* PROBLÈMES À RÉSOUDRE
A - D'après le texte sur la Cepam, combien de salariés ont signé les statuts de la SCOP ?
B - Les affirmations suivantes sont-elles conformes au texte sur la Cepam ? Répondez par oui ou par non, en citant les mots du texte qui tranchent.
(i) La Cepam a été rachetée en 2004 par un groupe de meubles espagnol.
(ii) Le tribunal a émis des réserves sur le projet de SCOP.
(iii) En août, cinq salariés ont travaillé en secret sur une reprise de la société.
C - Relevez toutes les dates de la chronologie intitulée « Un an de crise » dans le texte sur la Cepam.

===== TEXTE À LIRE =====

Cet été, la Cepam, entreprise de menuiserie basée dans les Deux-Sèvres, a été abandonnée par son propriétaire espagnol. Ce mardi matin, elle a été sauvée par ses salariés. Comment ? Ils en ont fait une SCOP ou société coopérative de production. Le tribunal de commerce a en effet agréé la reprise des activités de la Cepam par cette SCOP, dont les statuts ont été signés par 62 des 78 salariés.

Après son rachat en 2004 par le groupe de meubles espagnol Herlobe, la Cepam a d'abord connu une parfaite lune de miel. Mais très vite, Herlobe a multiplié les conquêtes, diluant la Cepam au sein d'un groupe de plus en plus distant. La relation a périclité à la faveur du ralentissement économique. Et la santé financière de la Cepam s'est détériorée. La cessation de paiement survient mi-décembre 2007 : "En réalité le groupe ne fait plus rien depuis octobre 2007", selon un cadre de la Cepam.

Un an de crise

12/12/2007 : cessation de paiements.
20/12/07 : le tribunal de commerce se dirige vers un redressement.
09/01/2008 : demande de procédure de sauvegarde suite à deux gros contrats avec des chaînes de bricolage.
30/01 : procédure de sauvegarde ouverte pour 6 mois.
31/01 : Helorbe annonce le licenciement de 30% de l'effectif.
26/11 : projet de SCOP présenté au tribunal de commerce de Niort.
03/12 : le tribunal avalise sans réserve le projet de SCOP, qui prévoit 15 licenciements.

L'idée de créer une SCOP émerge une première fois début 2008, quand Herlobe veut se séparer de la branche "industrie", qui emploie vingt personnes, prêtes à tenter l'aventure. Leur projet montre alors au groupe que l'activité est potentiellement rentable. Le projet est donc annulé.

En août, trois salariés planchent discrètement sur une reprise, toujours en SCOP, de l'ensemble de la société. Fin septembre, le projet est proposé à leurs camarades. En trois semaines, un réel changement de dynamique intervient.

===== ÉLÉMENTS =====

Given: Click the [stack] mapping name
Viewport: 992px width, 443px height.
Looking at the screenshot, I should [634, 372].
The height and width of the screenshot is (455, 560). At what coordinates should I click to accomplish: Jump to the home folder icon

=====
===== ÉLÉMENTS =====

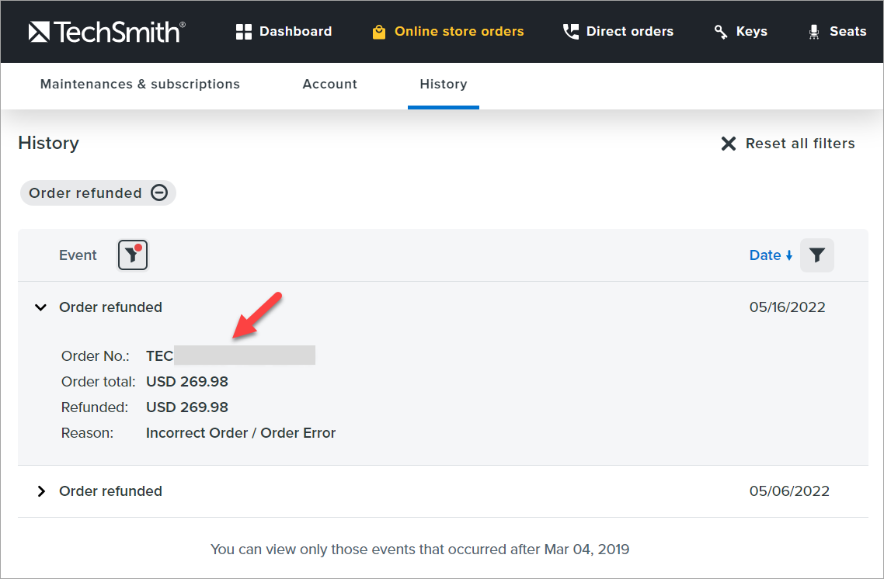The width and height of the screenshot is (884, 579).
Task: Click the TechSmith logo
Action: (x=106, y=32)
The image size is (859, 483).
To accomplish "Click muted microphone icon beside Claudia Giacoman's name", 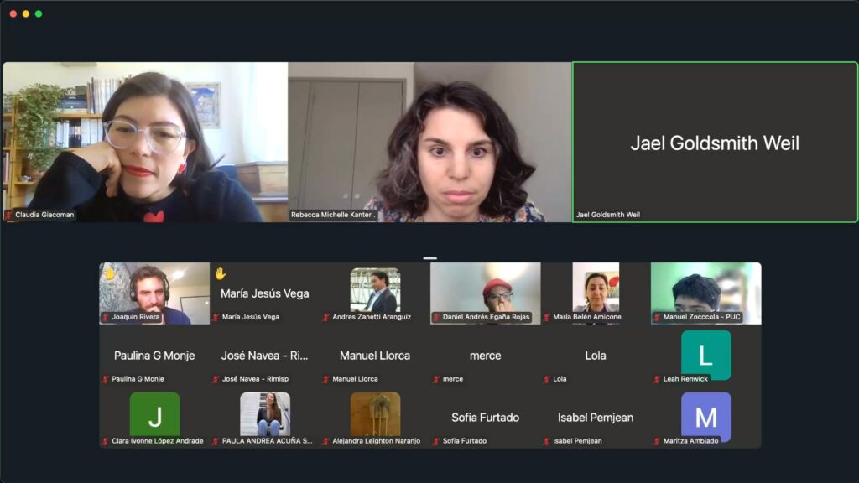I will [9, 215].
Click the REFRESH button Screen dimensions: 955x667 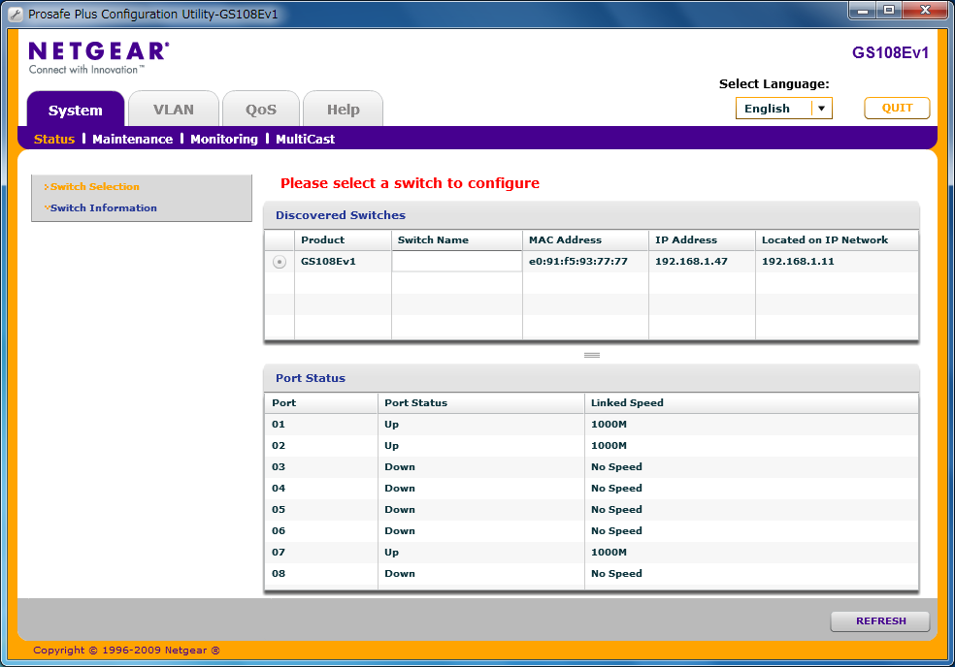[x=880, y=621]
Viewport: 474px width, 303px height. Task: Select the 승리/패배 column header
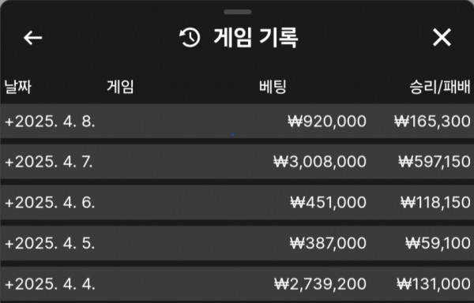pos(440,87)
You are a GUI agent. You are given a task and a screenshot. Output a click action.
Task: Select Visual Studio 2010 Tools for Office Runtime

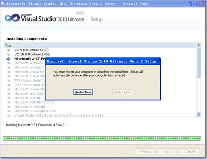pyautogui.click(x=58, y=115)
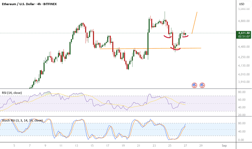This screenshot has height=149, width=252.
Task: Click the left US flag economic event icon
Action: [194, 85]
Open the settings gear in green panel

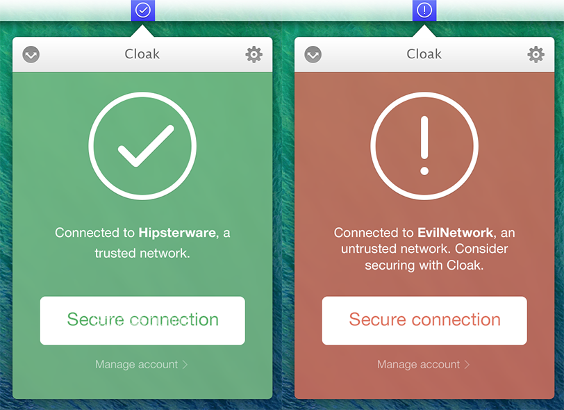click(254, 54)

=====

* CORRIGÉ DES EXERCICES
A - 62 des 78 salariés ont signé les statuts de la SCOP.

B -
(i) Oui : « Après son rachat en 2004 par le groupe de meubles espagnol Herlobe ».
(ii) Non : « le tribunal avalise sans réserve le projet de SCOP ».
(iii) Non : « En août, trois salariés planchent discrètement sur une reprise ».

C - 12/12/2007, 20/12/07, 09/01/2008, 30/01, 31/01, 26/11, 03/12